Not less than 168 people were killed in what the United Nations High Commissioner for Refugees (UNHCR), described as tribal clashes between Arabs and non-Arabs in Sudan’s Darfur province on Sunday night.
The bloody clashes which is one of the deadliest bouts of violence in the war-ravaged country in recent years, took place in the West Darfur province, and is coming at a time Sudan has been plunged into serious turmoil since a military coup last year.
The military coup which ended the country’s transition to democracy after a popular uprising forced the removal of longtime autocrat Omar al-Bashir in April 2019, has also led to street protests which has seen close to 100 people killed.
The Sunday night killings further raises questions over the ability of the military leaders to bring security to the troubled Darfur, a region that has been wracked by years of civil war.
Spokesman for the General Coordination for Refugees and Displaced in Darfur, Adam Regal, who confirmed the fighting in a statement on Monday, said Sunday’s fighting in West Darfur’s Kreinik area also wounded 98 people.

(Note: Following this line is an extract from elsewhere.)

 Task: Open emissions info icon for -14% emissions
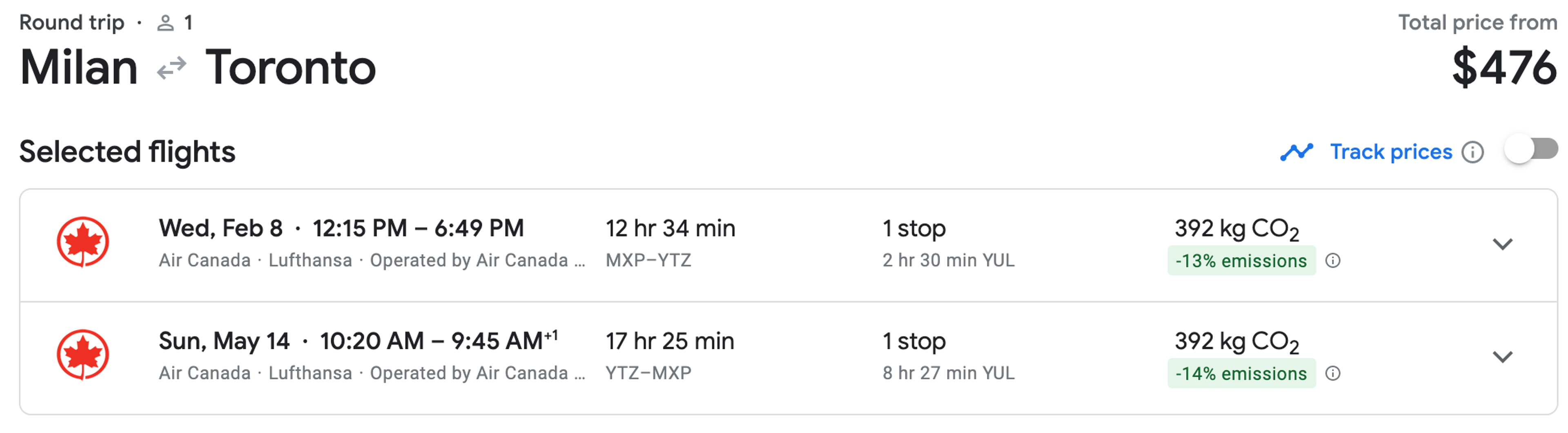tap(1333, 374)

“The fighting grew out of the killing of two people by unknown assailants on Thursday,” he said.
“On Sunday, large numbers of people armed with heavy weapons launched a major attack on Kreinik, torching and looting properties. The fighting lasted for several hours and forced thousands of people to flee their homes,” Regal added.
According to Regal whose group provides food and other assistance to displaced people in the region, the clashes eventually reached Genena, where militias and armed groups attacked wounded people while they were being treated at the city’s main hospital.
“The area was burned down, and many people were killed. There was no intervention from the local government to stop the fighting,” d Salah Saleh, a doctor and former medical director at a local hospital also said.
The Darfur has been an epicenter of deadly fighting between rival tribes in recent months as the country remains steeped in a wider crisis following the October coup, while Kreinik was also the scene of clashes in December that killed at least 88 people.